━━━ INFORMATION SHOWN ━━━

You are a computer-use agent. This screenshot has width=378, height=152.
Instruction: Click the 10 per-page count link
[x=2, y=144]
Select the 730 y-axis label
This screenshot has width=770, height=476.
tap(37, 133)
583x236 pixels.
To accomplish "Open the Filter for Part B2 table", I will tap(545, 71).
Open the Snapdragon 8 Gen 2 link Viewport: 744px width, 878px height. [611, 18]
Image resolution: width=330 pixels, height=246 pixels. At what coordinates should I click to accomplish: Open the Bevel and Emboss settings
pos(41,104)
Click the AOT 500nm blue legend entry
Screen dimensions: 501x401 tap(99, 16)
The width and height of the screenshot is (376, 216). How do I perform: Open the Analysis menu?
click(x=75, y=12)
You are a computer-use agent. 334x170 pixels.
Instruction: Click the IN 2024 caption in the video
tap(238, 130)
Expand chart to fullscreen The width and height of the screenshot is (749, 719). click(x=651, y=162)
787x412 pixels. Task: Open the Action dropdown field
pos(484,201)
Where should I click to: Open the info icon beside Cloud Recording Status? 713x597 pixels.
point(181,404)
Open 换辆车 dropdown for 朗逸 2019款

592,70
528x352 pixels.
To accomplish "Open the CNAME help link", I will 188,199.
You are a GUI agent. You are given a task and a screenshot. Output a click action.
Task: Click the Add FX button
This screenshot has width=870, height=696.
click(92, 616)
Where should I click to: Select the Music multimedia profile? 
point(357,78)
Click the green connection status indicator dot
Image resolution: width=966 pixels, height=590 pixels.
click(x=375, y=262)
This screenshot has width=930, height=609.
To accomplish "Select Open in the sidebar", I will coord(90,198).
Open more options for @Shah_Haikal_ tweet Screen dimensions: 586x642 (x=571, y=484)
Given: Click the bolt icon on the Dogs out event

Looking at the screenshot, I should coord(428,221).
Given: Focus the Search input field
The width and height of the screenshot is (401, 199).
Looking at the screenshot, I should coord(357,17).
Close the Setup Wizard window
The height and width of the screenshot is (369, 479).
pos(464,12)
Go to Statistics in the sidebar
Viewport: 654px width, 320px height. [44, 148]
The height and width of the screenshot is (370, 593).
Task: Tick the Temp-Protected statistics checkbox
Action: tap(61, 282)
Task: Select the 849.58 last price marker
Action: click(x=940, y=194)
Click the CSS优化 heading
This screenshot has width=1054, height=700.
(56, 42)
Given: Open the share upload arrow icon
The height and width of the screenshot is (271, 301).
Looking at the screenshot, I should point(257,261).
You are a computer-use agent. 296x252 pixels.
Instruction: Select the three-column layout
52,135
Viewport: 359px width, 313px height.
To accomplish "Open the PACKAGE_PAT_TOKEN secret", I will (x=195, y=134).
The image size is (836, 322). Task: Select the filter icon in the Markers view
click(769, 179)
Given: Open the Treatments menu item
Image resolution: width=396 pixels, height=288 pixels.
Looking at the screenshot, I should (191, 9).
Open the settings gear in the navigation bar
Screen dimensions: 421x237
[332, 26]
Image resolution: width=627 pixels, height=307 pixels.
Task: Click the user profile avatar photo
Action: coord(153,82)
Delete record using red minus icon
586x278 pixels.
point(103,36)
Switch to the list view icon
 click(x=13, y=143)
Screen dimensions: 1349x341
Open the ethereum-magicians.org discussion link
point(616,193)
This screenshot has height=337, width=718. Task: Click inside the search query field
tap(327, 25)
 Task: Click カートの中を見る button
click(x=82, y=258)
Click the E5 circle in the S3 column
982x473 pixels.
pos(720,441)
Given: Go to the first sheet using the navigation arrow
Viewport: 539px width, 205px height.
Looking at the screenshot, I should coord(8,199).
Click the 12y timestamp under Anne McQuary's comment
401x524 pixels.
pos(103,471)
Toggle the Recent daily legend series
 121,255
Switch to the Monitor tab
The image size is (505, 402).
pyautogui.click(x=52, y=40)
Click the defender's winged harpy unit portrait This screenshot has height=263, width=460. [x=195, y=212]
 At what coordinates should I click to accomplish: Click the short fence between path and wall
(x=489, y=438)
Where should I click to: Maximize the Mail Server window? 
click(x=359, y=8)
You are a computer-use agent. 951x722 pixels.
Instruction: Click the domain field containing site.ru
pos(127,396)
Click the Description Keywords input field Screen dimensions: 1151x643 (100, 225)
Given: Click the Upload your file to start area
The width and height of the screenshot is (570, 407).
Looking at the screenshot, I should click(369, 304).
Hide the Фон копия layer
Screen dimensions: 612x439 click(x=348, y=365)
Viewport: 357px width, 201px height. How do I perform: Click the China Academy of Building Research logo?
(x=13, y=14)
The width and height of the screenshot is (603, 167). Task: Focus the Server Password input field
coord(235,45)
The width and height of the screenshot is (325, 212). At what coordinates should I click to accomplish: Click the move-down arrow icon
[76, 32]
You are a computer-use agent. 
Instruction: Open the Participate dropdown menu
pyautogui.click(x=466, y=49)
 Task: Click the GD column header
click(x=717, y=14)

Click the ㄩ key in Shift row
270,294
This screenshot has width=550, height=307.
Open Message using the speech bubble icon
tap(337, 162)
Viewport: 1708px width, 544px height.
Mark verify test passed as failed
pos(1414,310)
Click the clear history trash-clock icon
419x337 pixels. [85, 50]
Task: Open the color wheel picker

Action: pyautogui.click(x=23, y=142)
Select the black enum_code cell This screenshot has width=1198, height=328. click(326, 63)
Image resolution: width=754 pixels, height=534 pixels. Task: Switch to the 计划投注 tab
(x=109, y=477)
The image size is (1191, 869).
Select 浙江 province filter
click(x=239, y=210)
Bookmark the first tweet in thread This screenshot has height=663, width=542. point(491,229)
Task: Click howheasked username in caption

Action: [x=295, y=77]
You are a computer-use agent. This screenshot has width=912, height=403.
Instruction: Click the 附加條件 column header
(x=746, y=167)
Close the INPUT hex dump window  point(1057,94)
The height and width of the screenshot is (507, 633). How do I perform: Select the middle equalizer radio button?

━━━

**REQUIRED WORK:** Output the listing verbatim through the "You are a computer-use agent. 334x170 pixels." line.

**ANSWER TO THIS PROBLEM:**
You are a computer-use agent. This screenshot has width=378, height=152.
Instruction: Click the 10 per-page count link
[x=2, y=144]
Select the 730 y-axis label
This screenshot has width=770, height=476.
tap(37, 133)
583x236 pixels.
To accomplish "Open the Filter for Part B2 table", I will tap(545, 71).
Open the Snapdragon 8 Gen 2 link Viewport: 744px width, 878px height. [611, 18]
Image resolution: width=330 pixels, height=246 pixels. At what coordinates should I click to accomplish: Open the Bevel and Emboss settings
pos(41,104)
Click the AOT 500nm blue legend entry
Screen dimensions: 501x401 tap(99, 16)
The width and height of the screenshot is (376, 216). How do I perform: Open the Analysis menu?
click(x=75, y=12)
You are a computer-use agent. 334x170 pixels.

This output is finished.